The Monday morning Adventure on the Monaco
An evening desert sail Adventure on the Monaco
It seemed, to me, destiny that I would be able to sail with the Monaco crew at the Burn later that summer. Our camps were located near-ish, I saw Captain Greg drive by a few times, and discussed with Marcus, another driver (another captain, but not the Captain) when would be a good time to come by to join them for a sail. While not able to find the type of costume Beth was thinking about, I did come across a collection of cute white sailor hats to give her and the crew. There was one night that worked well with our schedules, and we thought theirs too. Throwing the bag of costume sailor hats into my bike basket, we headed over. Lady luck was on our side!
We joined in for some wonderful barbecue before heading off for an evening sail. This was a special event, as it was specifically for one of their sponsors. Normally art cars allow people to hop on and off at stops when they are out and about. But this time, they were not taking on passengers. (As they said before, it’s a rare event. Normally the Monaco allows anyone to get on as long as there’s room on deck. I often heard the Captain offer compassionately that the attendees -aka ‘burners’ – can come aboard in a few hours) It truly felt like a real sailboat where you set off, watch the sun set, and slowly return to home base. A highlight for me was sitting near one of the Burning Man founders, Danger Ranger. He is a delightful story teller, and we were graced with his story of how the Rangers of Black Rock City were first formed. We also discovered more about how they were able to take the ship out to the open desert where wind powered their speeds, and their desire to set a world record (going much faster than they’re allowed to drive within BRC limits for sure!)
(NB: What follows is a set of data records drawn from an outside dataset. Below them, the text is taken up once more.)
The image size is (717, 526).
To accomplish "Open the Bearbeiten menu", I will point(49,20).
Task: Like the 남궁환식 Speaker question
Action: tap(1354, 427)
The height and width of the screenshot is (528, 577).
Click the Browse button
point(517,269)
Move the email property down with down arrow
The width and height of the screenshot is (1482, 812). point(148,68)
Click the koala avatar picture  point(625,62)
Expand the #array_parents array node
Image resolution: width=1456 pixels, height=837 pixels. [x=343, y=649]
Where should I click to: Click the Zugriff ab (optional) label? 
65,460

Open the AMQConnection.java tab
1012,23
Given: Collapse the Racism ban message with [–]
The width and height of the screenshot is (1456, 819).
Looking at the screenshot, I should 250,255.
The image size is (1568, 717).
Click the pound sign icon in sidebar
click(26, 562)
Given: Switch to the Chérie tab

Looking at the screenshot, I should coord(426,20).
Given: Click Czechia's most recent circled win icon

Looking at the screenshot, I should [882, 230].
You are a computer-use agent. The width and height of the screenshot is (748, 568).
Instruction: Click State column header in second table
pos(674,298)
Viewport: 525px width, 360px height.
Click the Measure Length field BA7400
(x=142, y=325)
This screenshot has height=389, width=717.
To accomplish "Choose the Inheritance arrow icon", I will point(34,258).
I learned much later that people in the camp had a lot of laughs wearing the sailor caps!
Who knows when I will connect again with the Monaco and her crew? I know I would like to participate in their build weekends. I know I’d love to take another sail. When it comes to courage – I’d love to be brave enough to join them as crew, up on the rigging! The biggest adventure would be to participate in one of their open-desert sails testing their speeds. For now, I will wonder at how far I’ve come, one baby step and one adventure at a time.